Developing theoretical framework
1. Security Communities Theory (Karl Deutsch)
- Key Idea: Groups that develop shared identity and communication networks create “security communities” where war becomes unthinkable (Security community – Wikipedia).
- Your Application: Cross-regional educational interactions build shared identity and understanding
- Perfect Fit: Deutsch specifically studied how communication and interaction prevent conflict
2. Contact Theory (Allport, applied to IR)
- Key Idea: Direct contact between groups reduces prejudice under certain conditions
- Your Application: Your breakout rooms create ideal contact conditions (equal status, common goals, cooperation)

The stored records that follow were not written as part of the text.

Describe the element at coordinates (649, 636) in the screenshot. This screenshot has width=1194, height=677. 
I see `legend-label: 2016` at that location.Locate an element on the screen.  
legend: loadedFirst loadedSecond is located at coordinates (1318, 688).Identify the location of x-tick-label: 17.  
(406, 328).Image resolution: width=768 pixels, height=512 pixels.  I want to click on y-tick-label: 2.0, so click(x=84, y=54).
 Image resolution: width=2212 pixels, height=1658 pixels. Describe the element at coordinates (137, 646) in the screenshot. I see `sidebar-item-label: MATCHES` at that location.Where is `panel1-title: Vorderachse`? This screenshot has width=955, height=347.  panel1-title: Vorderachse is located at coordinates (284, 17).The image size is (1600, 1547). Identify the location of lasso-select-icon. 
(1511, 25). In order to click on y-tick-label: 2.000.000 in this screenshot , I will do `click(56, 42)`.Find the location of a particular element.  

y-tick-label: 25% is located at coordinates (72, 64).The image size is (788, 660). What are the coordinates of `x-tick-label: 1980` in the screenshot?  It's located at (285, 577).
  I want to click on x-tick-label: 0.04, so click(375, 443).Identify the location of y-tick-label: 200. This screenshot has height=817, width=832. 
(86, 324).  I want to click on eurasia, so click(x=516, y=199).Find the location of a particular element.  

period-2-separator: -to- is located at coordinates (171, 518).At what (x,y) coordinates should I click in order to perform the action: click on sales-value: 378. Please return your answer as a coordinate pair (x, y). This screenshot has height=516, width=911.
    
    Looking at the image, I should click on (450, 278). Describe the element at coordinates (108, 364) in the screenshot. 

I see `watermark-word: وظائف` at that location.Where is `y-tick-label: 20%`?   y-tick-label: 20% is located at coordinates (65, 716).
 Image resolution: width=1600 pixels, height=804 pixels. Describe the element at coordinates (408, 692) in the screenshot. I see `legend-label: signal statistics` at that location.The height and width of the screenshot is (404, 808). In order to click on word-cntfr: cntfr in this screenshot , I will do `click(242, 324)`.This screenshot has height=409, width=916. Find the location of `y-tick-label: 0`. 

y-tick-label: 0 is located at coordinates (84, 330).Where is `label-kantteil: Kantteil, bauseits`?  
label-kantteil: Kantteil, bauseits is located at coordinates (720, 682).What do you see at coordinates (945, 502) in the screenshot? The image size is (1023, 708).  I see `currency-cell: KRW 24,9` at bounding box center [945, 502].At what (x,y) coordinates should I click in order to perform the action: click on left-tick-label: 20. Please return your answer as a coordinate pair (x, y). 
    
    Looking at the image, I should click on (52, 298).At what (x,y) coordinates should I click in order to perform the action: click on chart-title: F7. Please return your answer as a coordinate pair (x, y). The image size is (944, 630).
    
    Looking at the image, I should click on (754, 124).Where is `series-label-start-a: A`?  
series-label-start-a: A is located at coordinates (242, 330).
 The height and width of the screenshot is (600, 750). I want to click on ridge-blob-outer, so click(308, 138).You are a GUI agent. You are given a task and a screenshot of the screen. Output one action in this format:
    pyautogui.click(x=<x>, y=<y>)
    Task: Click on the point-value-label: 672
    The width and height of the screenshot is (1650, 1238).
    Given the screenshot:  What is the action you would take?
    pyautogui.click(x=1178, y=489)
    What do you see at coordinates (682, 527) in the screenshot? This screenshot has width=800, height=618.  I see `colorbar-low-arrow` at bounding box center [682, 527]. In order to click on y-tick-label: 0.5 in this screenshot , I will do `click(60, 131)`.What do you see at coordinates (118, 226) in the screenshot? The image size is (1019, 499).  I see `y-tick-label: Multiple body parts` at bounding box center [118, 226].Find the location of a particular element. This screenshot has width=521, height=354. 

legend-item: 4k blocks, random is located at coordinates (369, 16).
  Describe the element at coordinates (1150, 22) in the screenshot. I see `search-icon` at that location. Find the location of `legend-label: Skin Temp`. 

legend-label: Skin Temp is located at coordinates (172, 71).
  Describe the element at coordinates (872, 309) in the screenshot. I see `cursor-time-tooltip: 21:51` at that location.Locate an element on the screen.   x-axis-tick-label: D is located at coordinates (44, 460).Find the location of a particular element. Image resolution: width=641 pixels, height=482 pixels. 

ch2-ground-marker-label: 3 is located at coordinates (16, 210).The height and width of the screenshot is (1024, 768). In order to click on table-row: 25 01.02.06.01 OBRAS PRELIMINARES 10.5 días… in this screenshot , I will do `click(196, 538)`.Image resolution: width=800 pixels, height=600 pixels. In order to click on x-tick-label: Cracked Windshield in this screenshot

3. Two-Level Game Theory (Robert Putnam)
- Key Idea: Domestic politics constrain international behavior
- Your Application: If you create domestic constituencies who care about other countries, leaders can’t easily go to war
4. The Experimental Generation of Interpersonal Closeness: A Procedure and Some Preliminary Findings
- Key Idea: Mutual, structured self-disclosure → interpersonal closeness → psychological proximity
- My application: creating human connection and recognition through structured interaction.
Your Theoretical Framework Now:
- Contact Theory: Optimal contact conditions (equal status, cooperation, common goals)
- Aron & Melinat’s Closeness Generation: Structured self-disclosure creates psychological proximity
- Security Communities Theory: These personal connections build shared identity across regional boundaries
- Two-Level Game Theory: Personal connections create domestic political constraints against conflict
Research Innovation:
You’re testing whether Aron & Melinat’s interpersonal closeness mechanism can work at Deutsch’s security community scale under Allport’s contact conditions to create Putnam’s domestic political constraints.
Research Question: “Can structured self-disclosure in educational settings create the interpersonal closeness that scales up to conflict-prevention effects?” or
“When English learners engage in structured self-disclosure conversations across regional/national boundaries, does this create interpersonal closeness that contributes to conflict prevention at scale?”